_WHAT YOU SHOULD DO:_ Reproduce only the lines from the one containing "abril 2018 (718, 1368)" through the end of the data, exactly as they stand.

════════════════

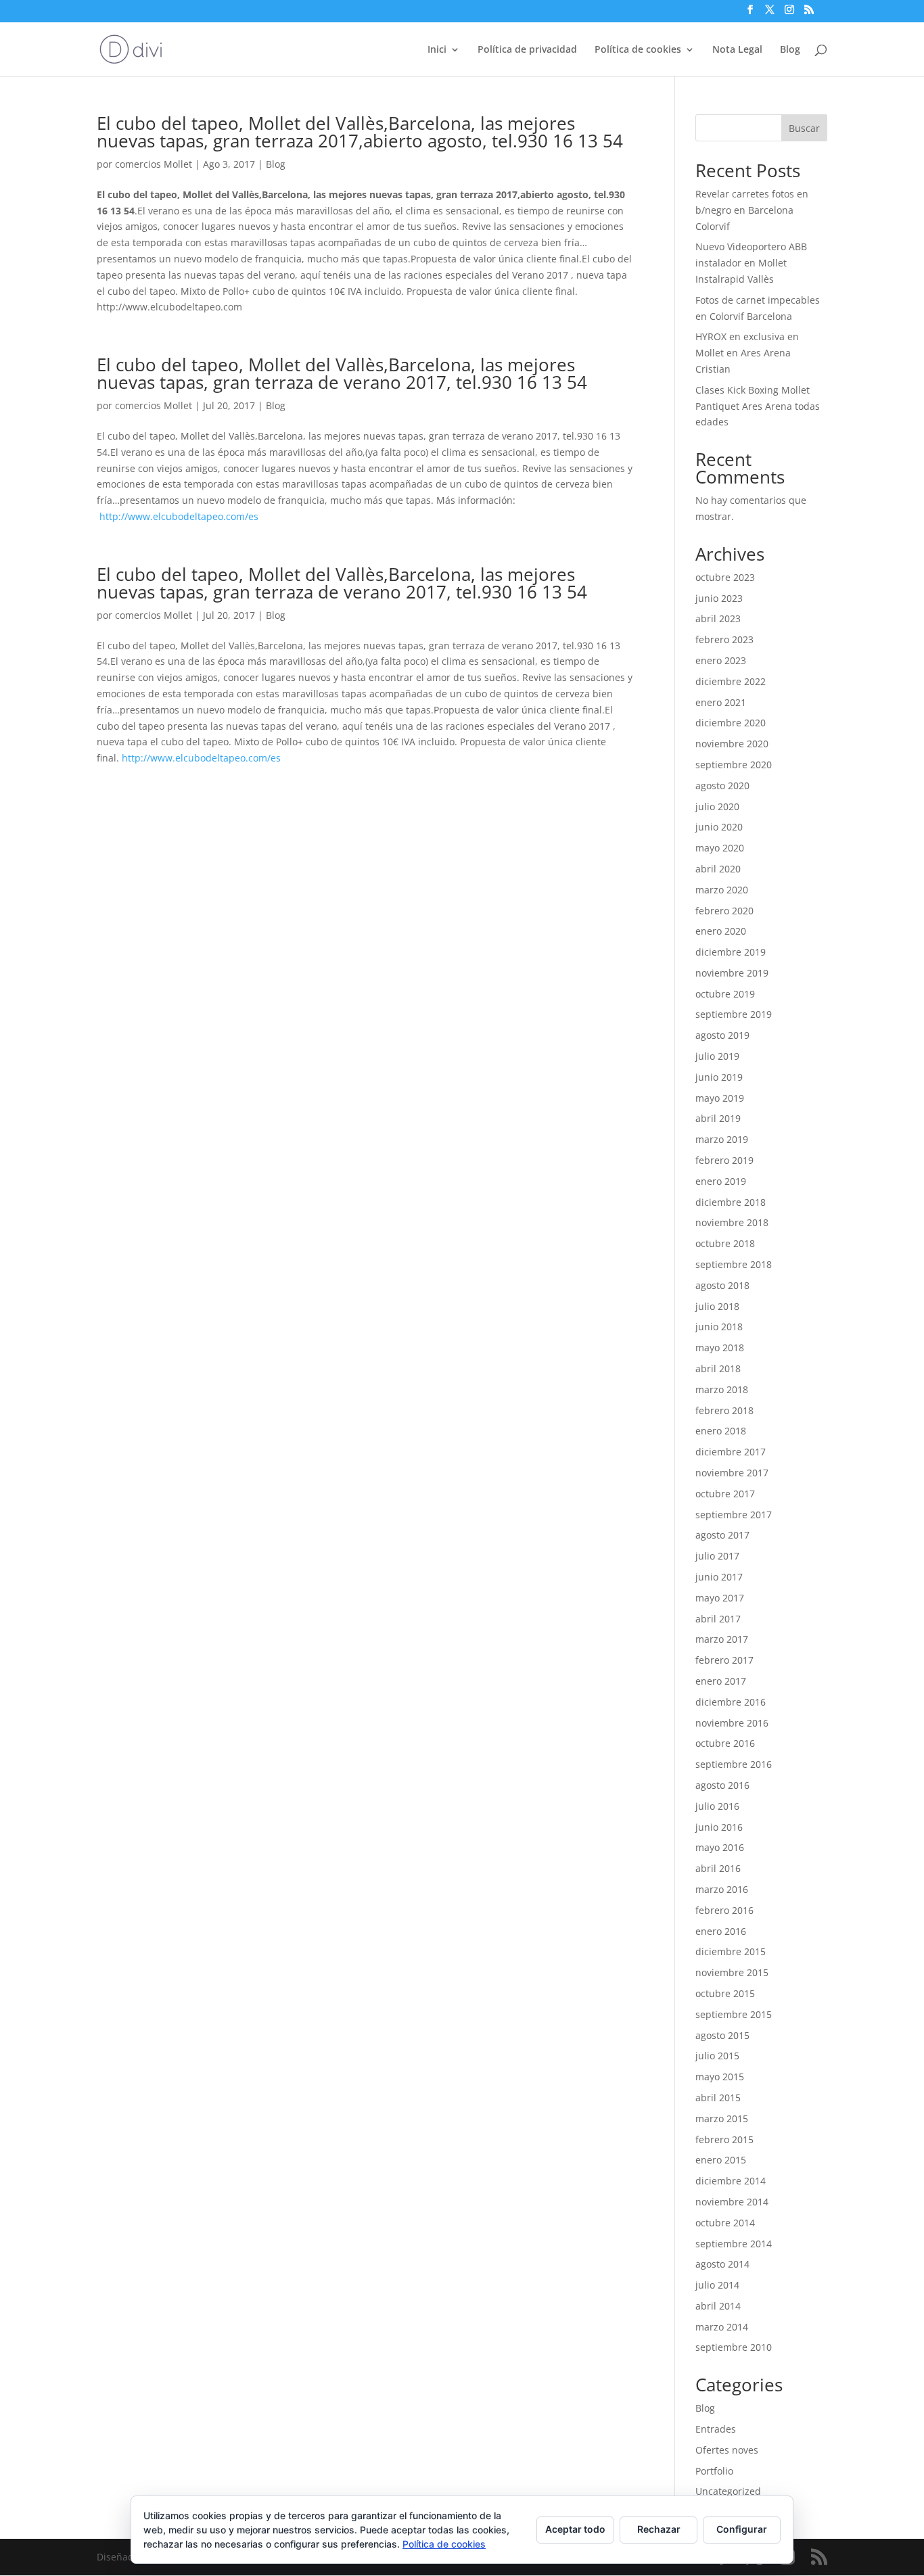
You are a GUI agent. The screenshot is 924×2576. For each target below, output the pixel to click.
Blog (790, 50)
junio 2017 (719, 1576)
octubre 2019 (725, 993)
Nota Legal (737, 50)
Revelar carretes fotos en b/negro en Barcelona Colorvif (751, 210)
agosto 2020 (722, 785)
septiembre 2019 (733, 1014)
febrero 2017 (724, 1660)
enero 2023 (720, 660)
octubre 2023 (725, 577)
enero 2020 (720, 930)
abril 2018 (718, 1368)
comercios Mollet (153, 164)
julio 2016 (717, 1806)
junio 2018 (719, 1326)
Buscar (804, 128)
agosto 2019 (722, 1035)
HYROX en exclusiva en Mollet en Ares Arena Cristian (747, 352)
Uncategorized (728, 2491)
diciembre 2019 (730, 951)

════════════════

_ANSWER BOX:_
abril 2018 (718, 1368)
comercios Mollet (153, 164)
julio 2016 (717, 1806)
junio 2018 (719, 1326)
Buscar (804, 128)
agosto 2019 (722, 1035)
HYROX en exclusiva en Mollet en Ares Arena Cristian (747, 352)
Uncategorized (728, 2491)
diciembre 2019 (730, 951)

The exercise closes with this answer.